- AR 333 highlighted in red

Route information
- Maintained by ArDOT
- Existed: 1965–present

Section 1
- Length: 17.20 mi (27.68 km)
- South end: US 64 in London
- North end: AR 7

Section 2
- Length: 2.63 mi (4.23 km)
- South end: CR 8
- North end: US 65 near Marshall

Section 3
- Length: 3.37 mi (5.42 km)
- South end: Frost Street in Gilbert
- North end: US 65

Location
- Country: United States
- State: Arkansas
- Counties: Pope, Searcy

Highway system
- Arkansas Highway System; Interstate; US; State; Business; Spurs; Suffixed; Scenic; Heritage;
| ← AR 332 |  | → AR 334 |

= Arkansas Highway 333 =

Highway in Arkansas

Highway 333 (AR 333, Ark. 333, and Hwy. 333) is a designation of three north–south state highways in Arkansas. One route begins at US Highway 64 (US 64) and runs north 17.20 mi to Highway 7. A second highway begins at Searcy County Road 8 (CR 8) and runs north to US 65 near Marshall.
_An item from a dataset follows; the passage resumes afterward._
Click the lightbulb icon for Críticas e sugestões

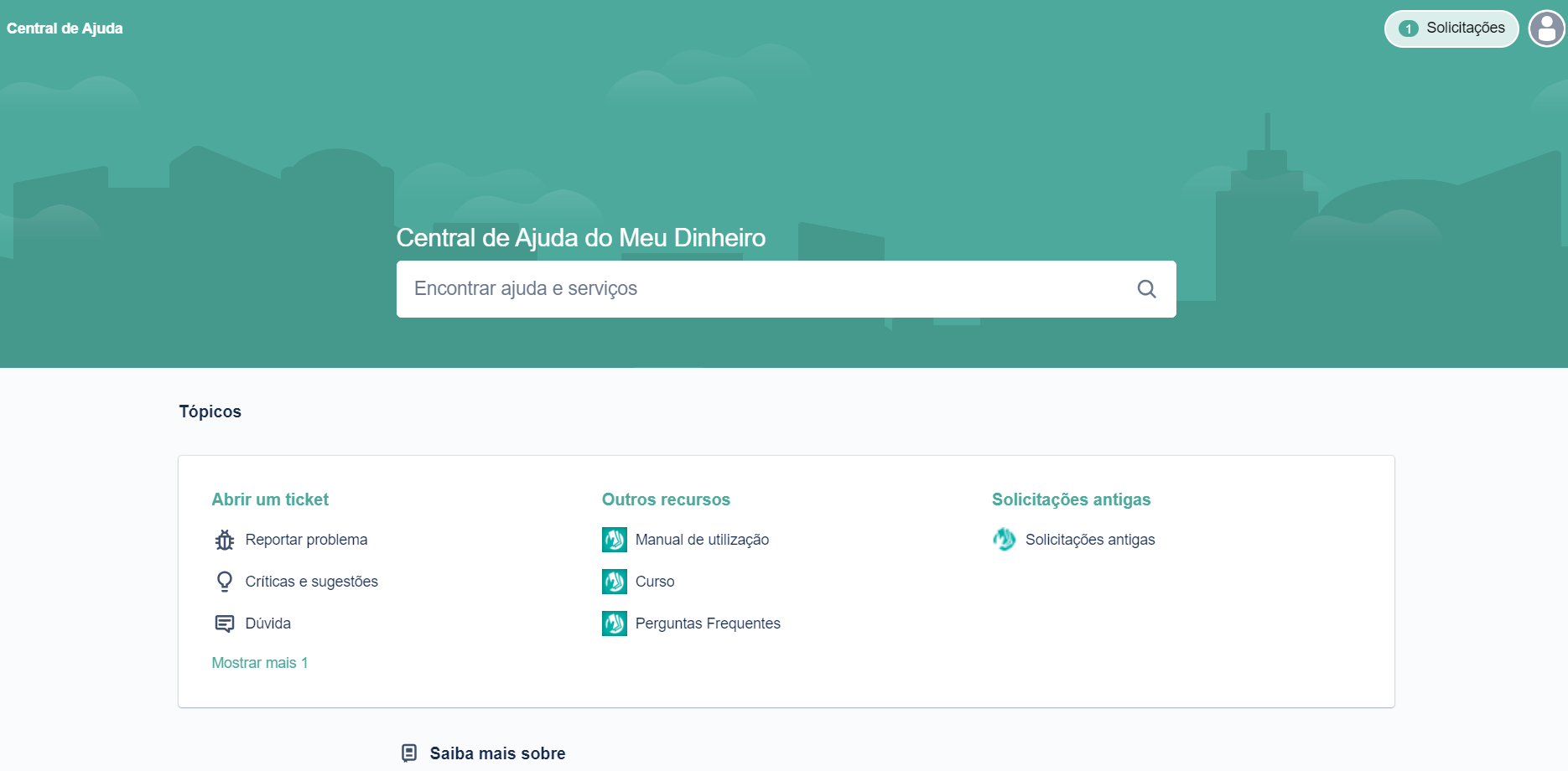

A third segment connects Gilbert to the state highway system. All three highways were created and modified to their existing alignments between 1965 and 1974, and are maintained by the Arkansas Department of Transportation (ArDOT).

==Route description==
No segment of Highway 333 has been listed as part of the National Highway System, a network of roads important to the nation's economy, defense, and mobility.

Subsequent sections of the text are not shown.